STATED TASK: Can you give the entries below as a numbered list, starting at the line that contains "The image size is (1344, 750)." and ending after the line that contains "(x=36, y=89)", with blank lines dropped and the pictures left out?

SUPPLIED MATERIAL:
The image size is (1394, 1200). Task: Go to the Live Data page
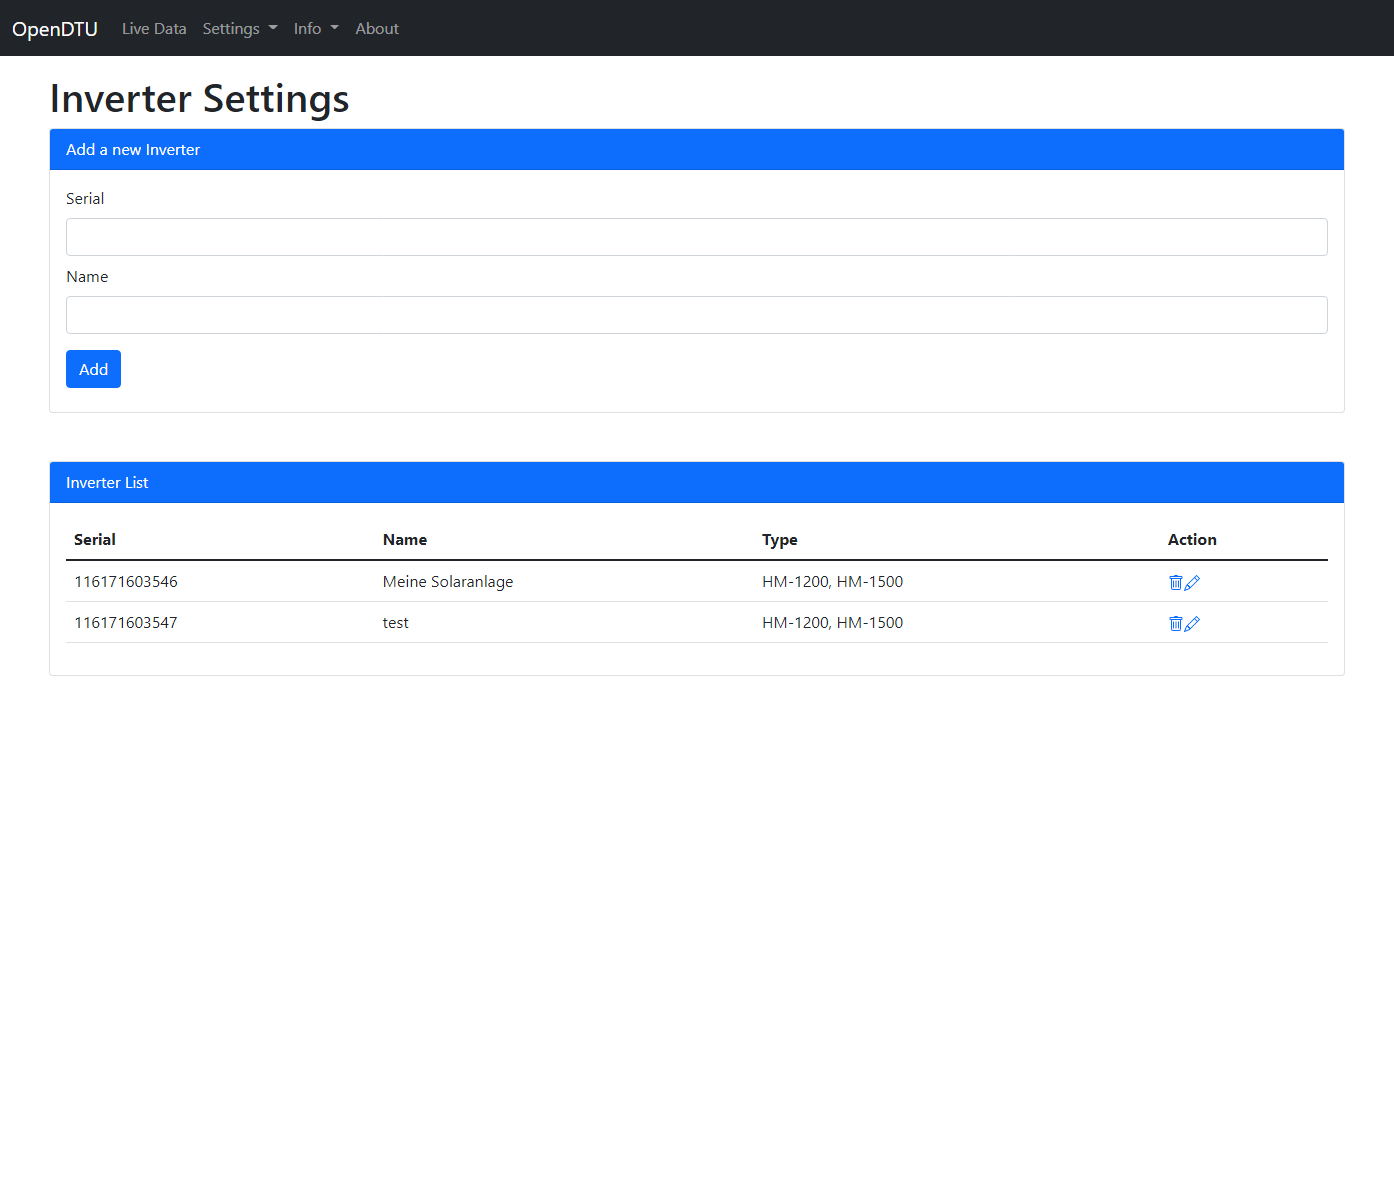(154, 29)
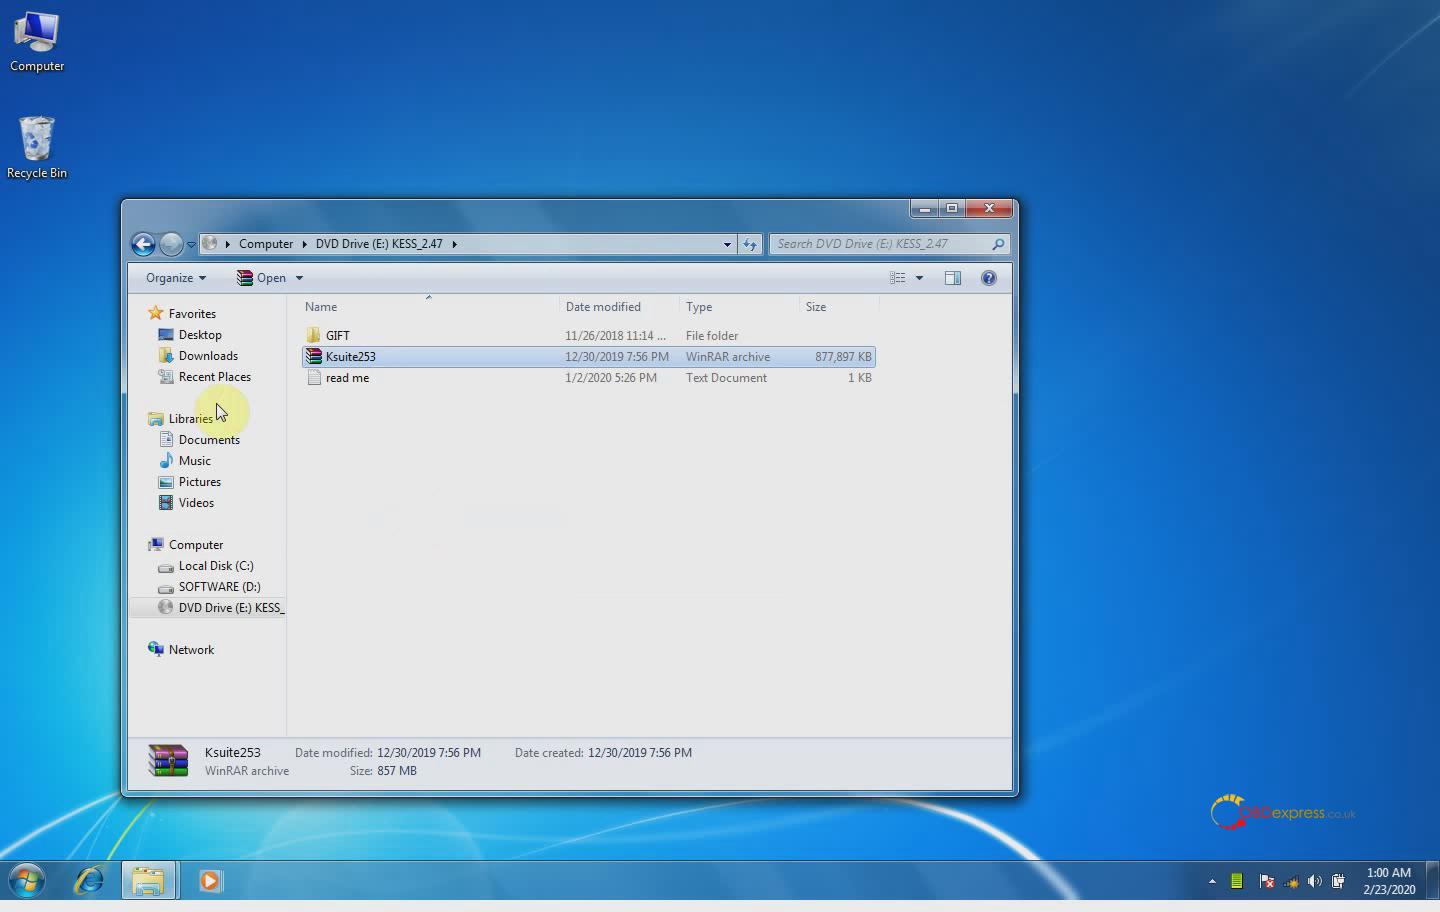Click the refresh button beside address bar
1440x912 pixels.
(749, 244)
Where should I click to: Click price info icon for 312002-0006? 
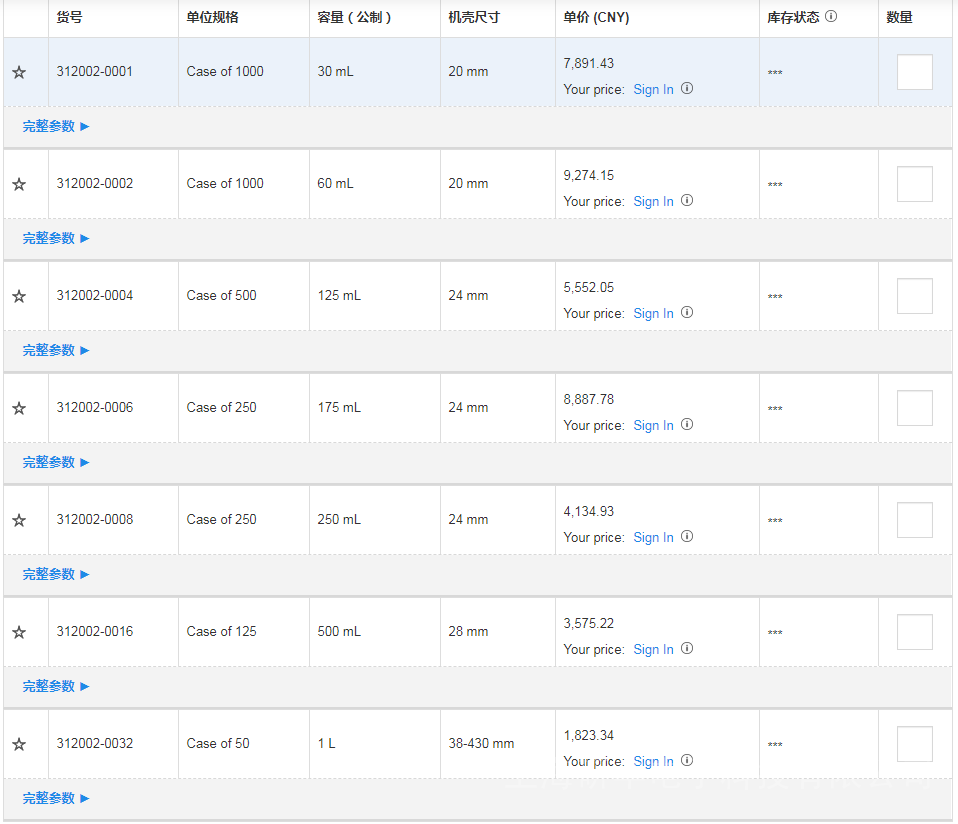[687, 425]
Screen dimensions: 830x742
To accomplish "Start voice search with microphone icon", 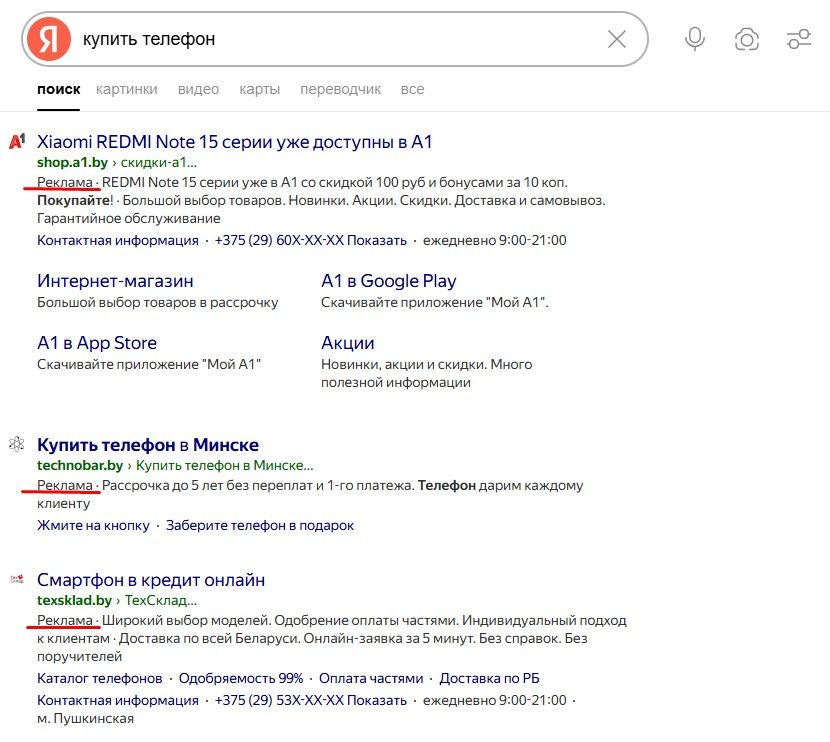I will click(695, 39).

...

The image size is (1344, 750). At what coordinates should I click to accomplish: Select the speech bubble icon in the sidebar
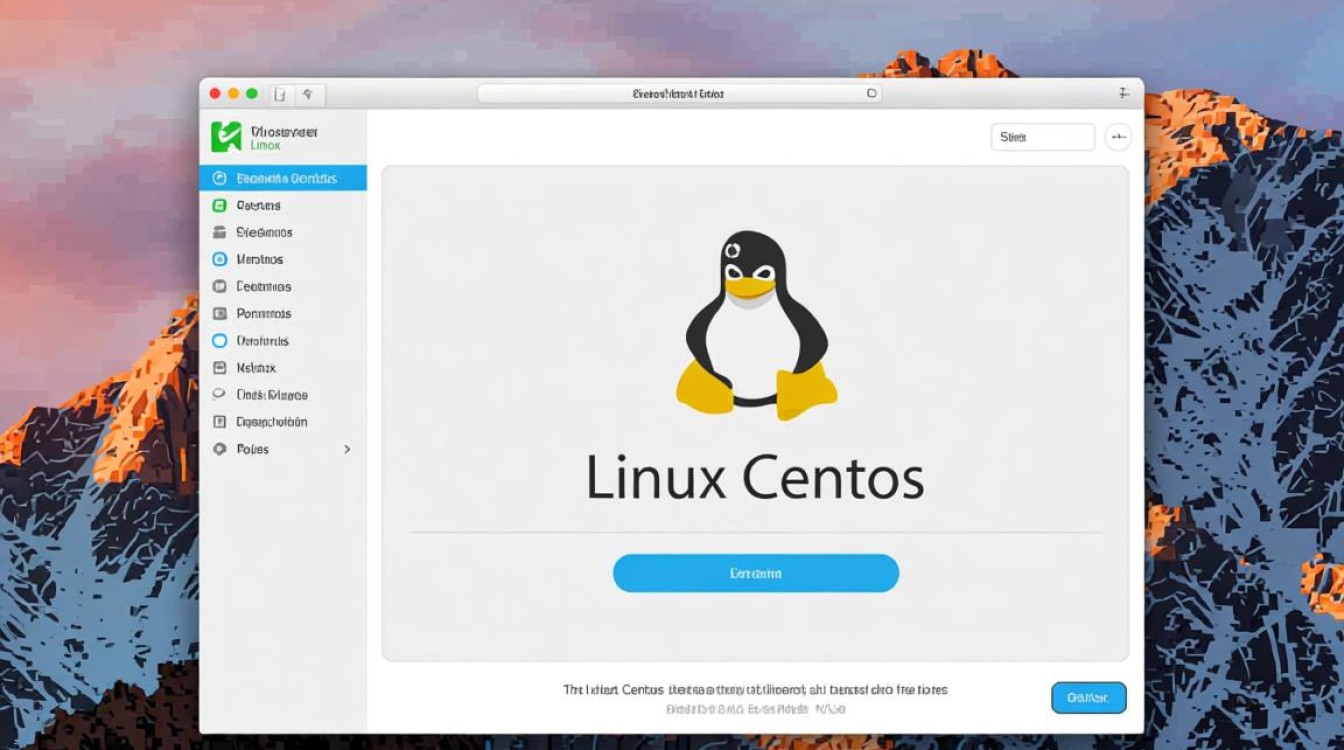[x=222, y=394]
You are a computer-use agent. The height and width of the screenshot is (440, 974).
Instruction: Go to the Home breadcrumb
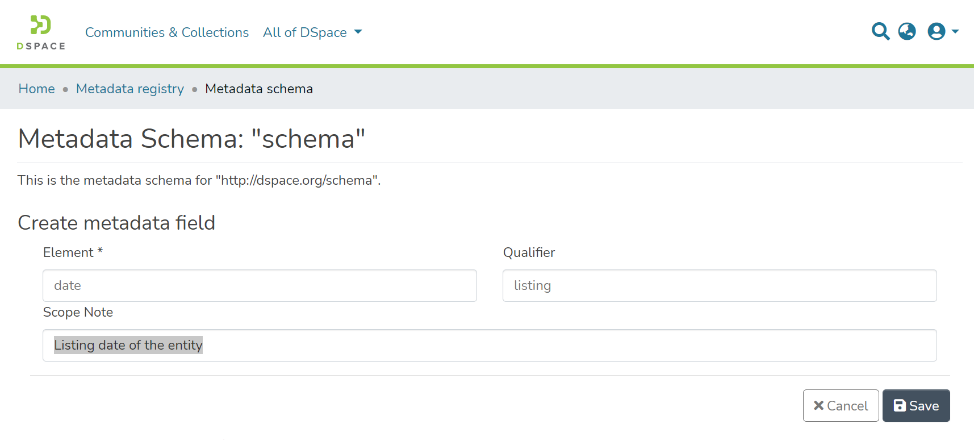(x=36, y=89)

TASK SOLUTION:
1. The image size is (1344, 750). At what coordinates should I click to accomplish: Select the speech bubble icon in the sidebar
2. [x=222, y=394]
3. You are a computer-use agent. The height and width of the screenshot is (440, 974).
4. Instruction: Go to the Home breadcrumb
5. (x=36, y=89)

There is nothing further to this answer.